■ WHAT YOU WILL DO
Your reply should restate the lines from the top of the entries through the line containing "Task: Switch to the Quick tab" word for word, with no pictures.

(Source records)
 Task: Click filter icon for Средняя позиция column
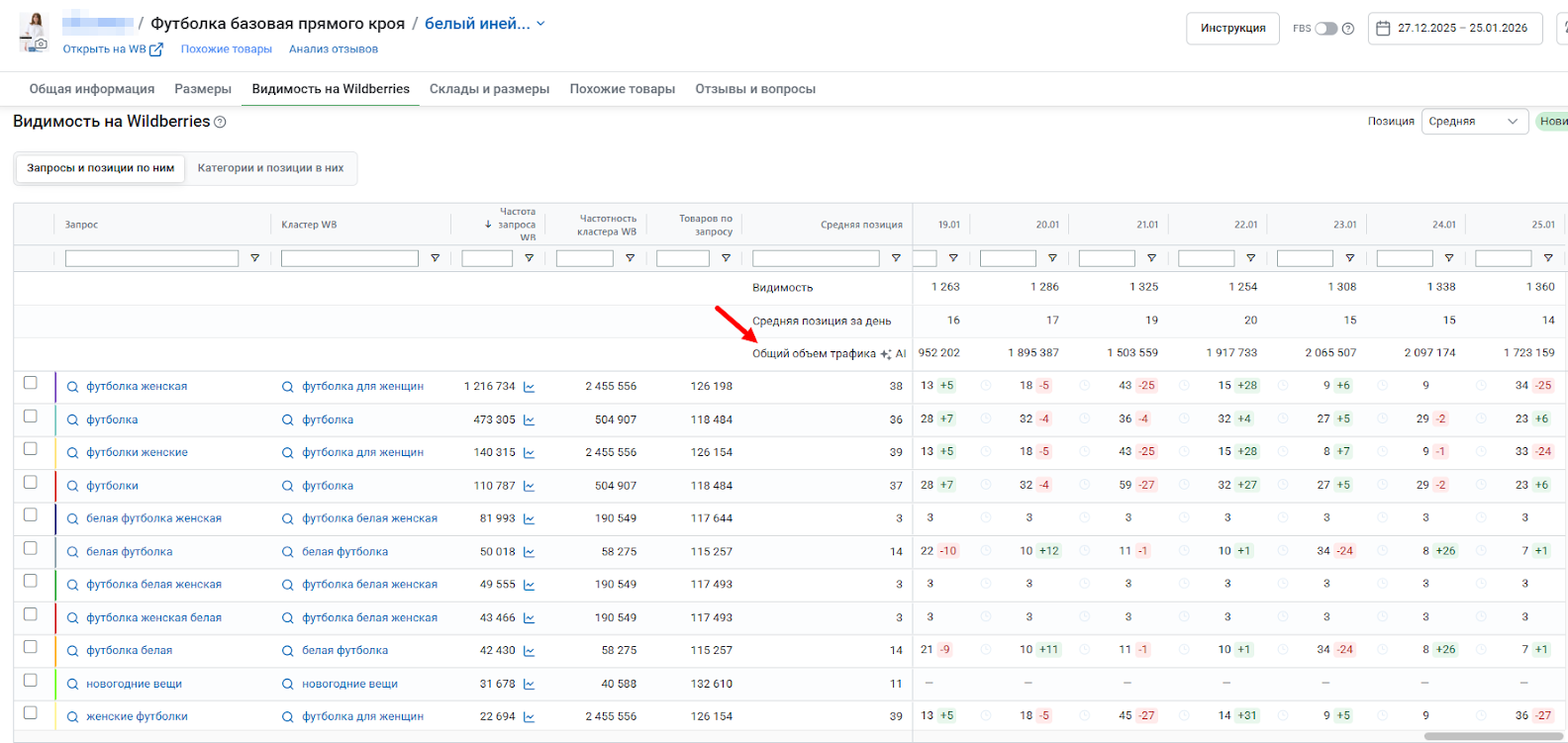[x=896, y=258]
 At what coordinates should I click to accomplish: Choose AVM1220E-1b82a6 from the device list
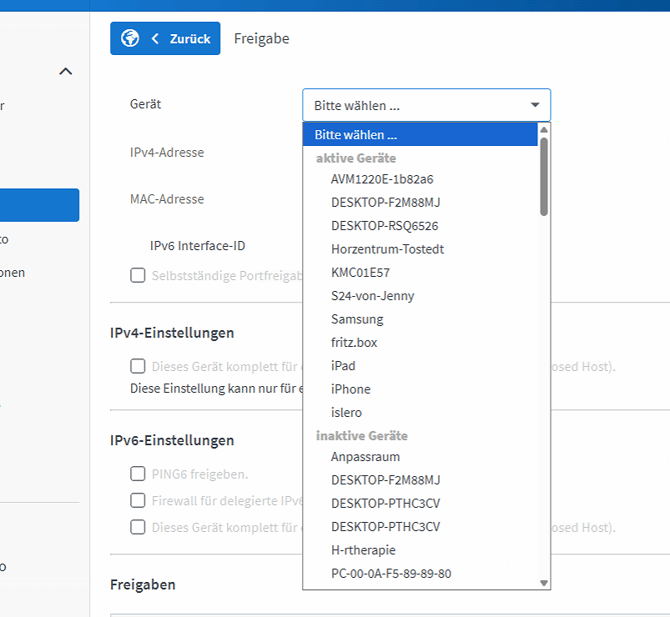pyautogui.click(x=382, y=179)
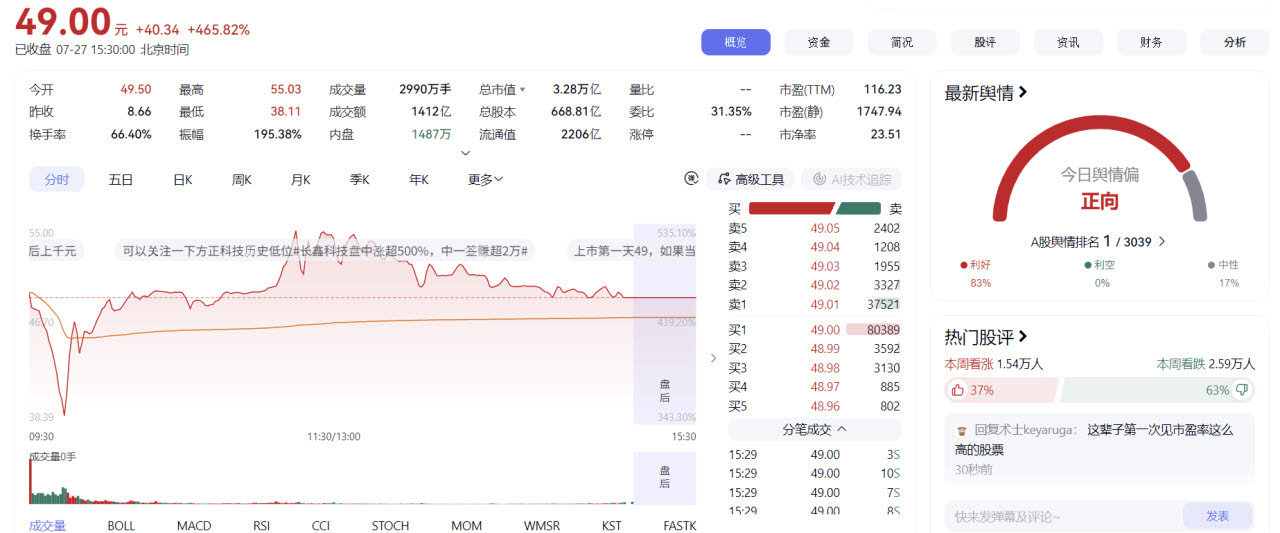Open the 总市值 dropdown arrow

(x=521, y=89)
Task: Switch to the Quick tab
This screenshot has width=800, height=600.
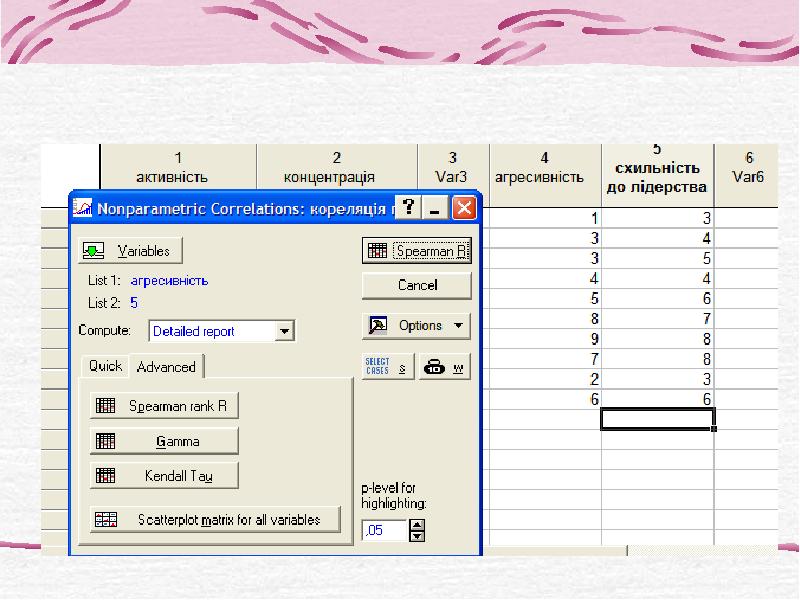Action: (105, 366)
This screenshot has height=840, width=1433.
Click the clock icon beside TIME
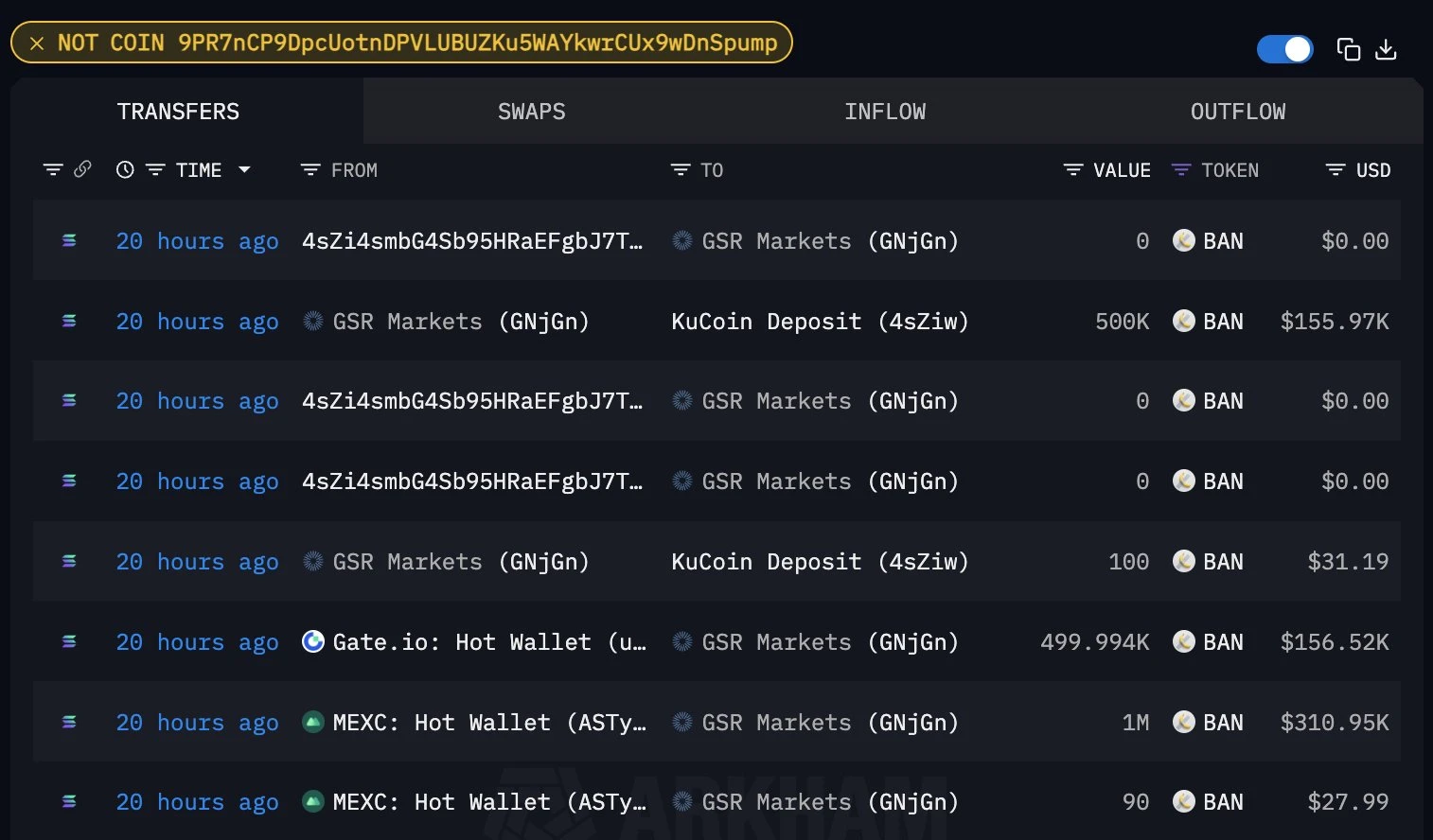(125, 170)
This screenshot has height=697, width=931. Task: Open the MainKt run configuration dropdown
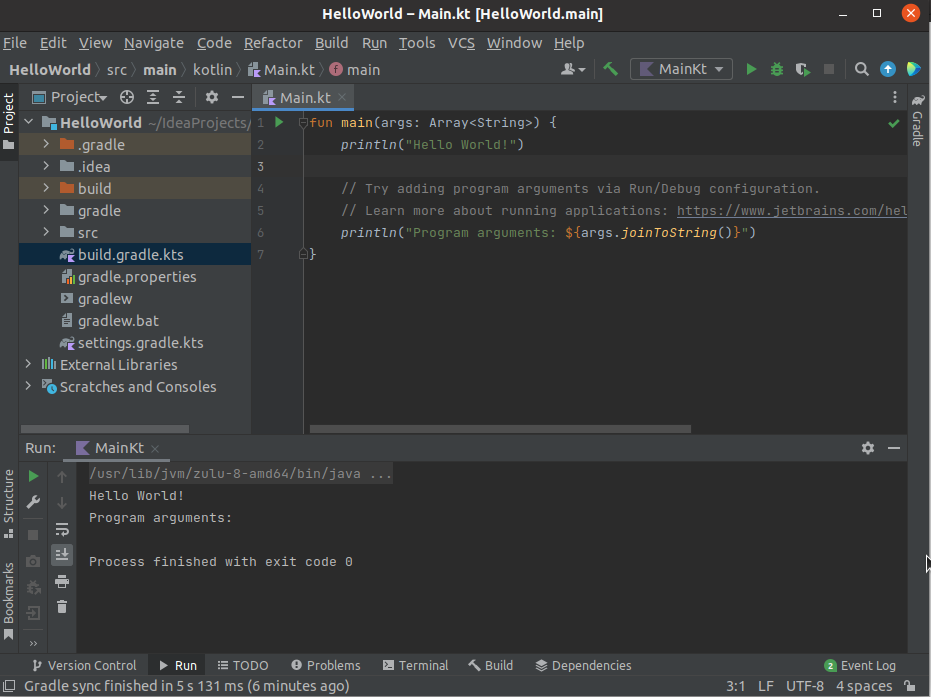tap(683, 69)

■ EXERCISE OUTPUT
 Task: Click filter icon for Средняя позиция column
[x=896, y=258]
 At what coordinates should I click to accomplish: Choose AVM1220E-1b82a6 from the device list
pyautogui.click(x=382, y=179)
Open the 总市值 dropdown arrow

(x=521, y=89)
Task: Switch to the Quick tab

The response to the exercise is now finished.